E’ un romanzo intimistico, esistenziale, raffinato stilisticamente e nel linguaggio, estremamente diverso dalle due opere precedenti (La solitudine dei numeri primi, Il corpo umano): la storia è ambientata a Torino, in un contesto familiare ristretto quanto moderno: giovane padre, giovane madre e il loro piccolo figlio, in equilibrio instabile sul filo della monotonia esistenziale, scandita dal sempre uguale succedersi dei giorni fino all’evento che spezza la catena, evento di per sè apparentemente banale, ma in realtà fondamentale, infausto: l’allontanamento, per ragioni di salute, della loro donna delle pulizie.

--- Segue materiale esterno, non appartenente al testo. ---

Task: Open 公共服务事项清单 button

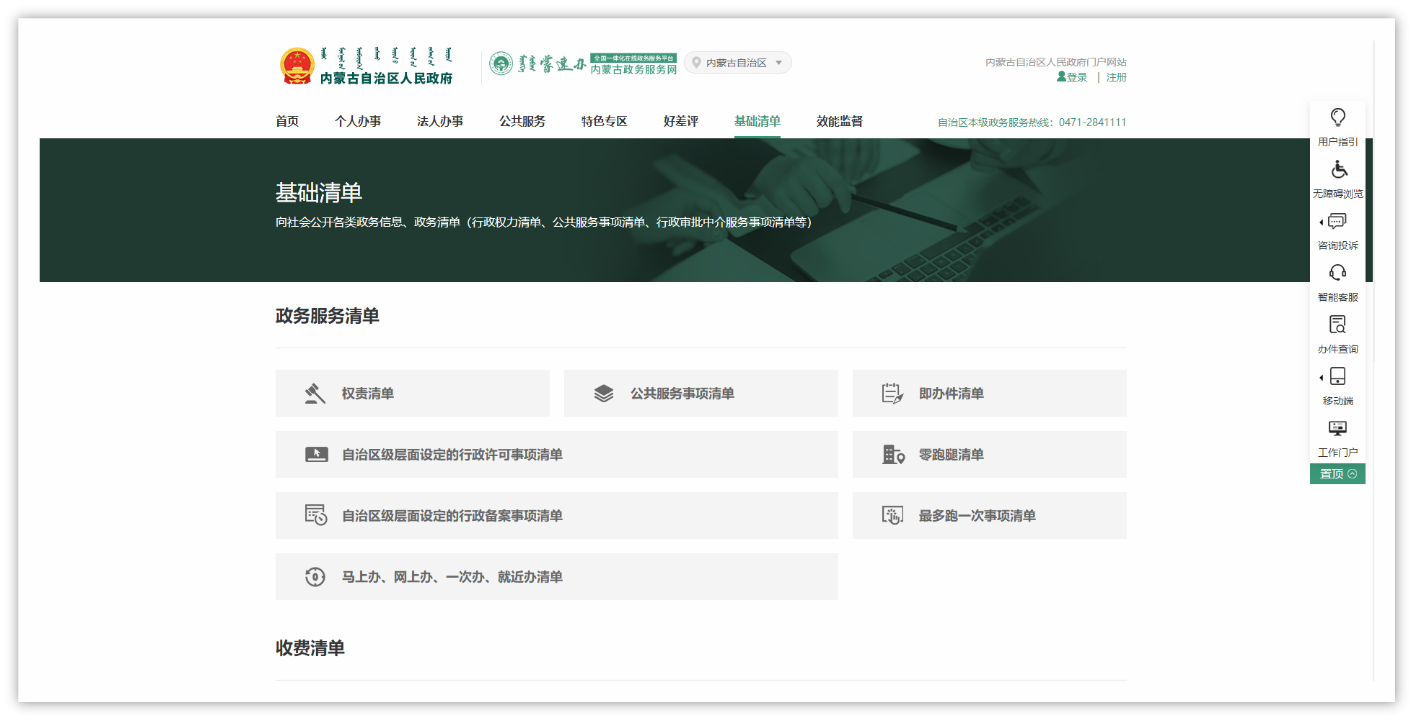Action: coord(700,394)
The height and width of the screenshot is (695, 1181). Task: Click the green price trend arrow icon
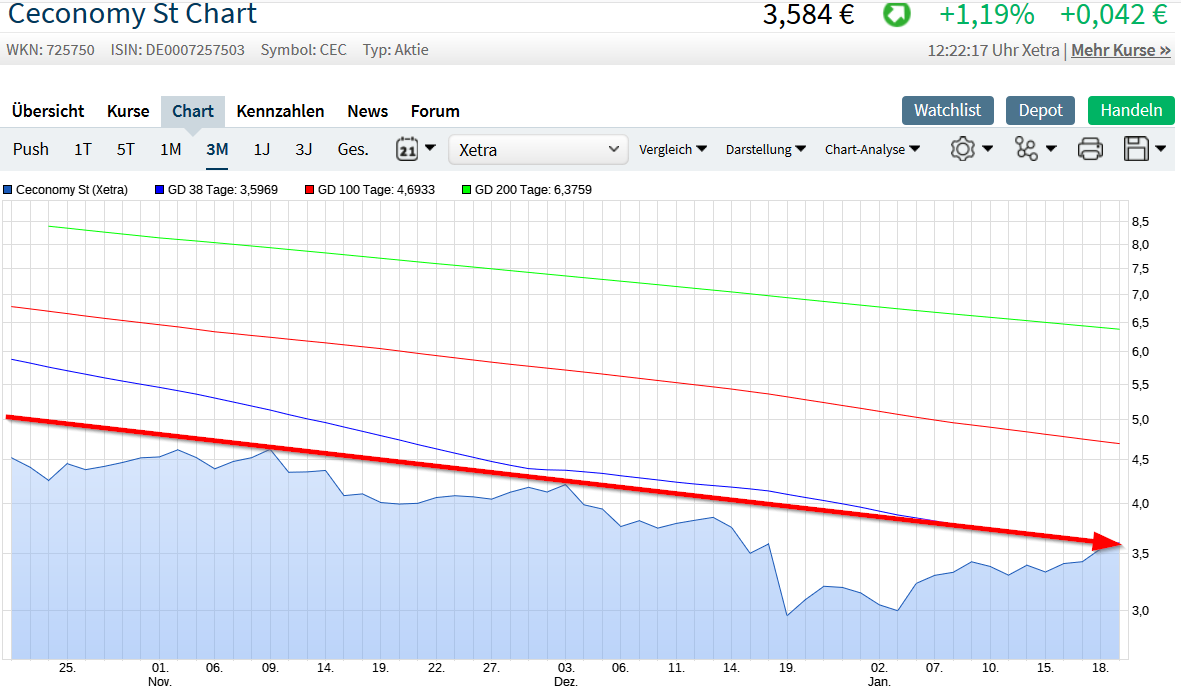click(896, 15)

E l’abbandono da parte della domestica altro non è che metafora espressiva della perdita di ogni certezza, l’inizio dello sgretolarsi del cuore familiare, la recisione di quel filo invisibile che tiene unite le persone all’interno del loro microcosmo, e quindi è il via verso l’implosione.
E se, per citare Tolstoj, in Anna Karenina, “tutte le famiglie felici si somigliano; ogni famiglia infelice è invece disgraziata a modo suo”, qui, nel nuovo romanzo di Paolo Giordano, si analizza uno dei numerosi volti dell’infelicità umana inquadrata nel contesto della sua quotidianità.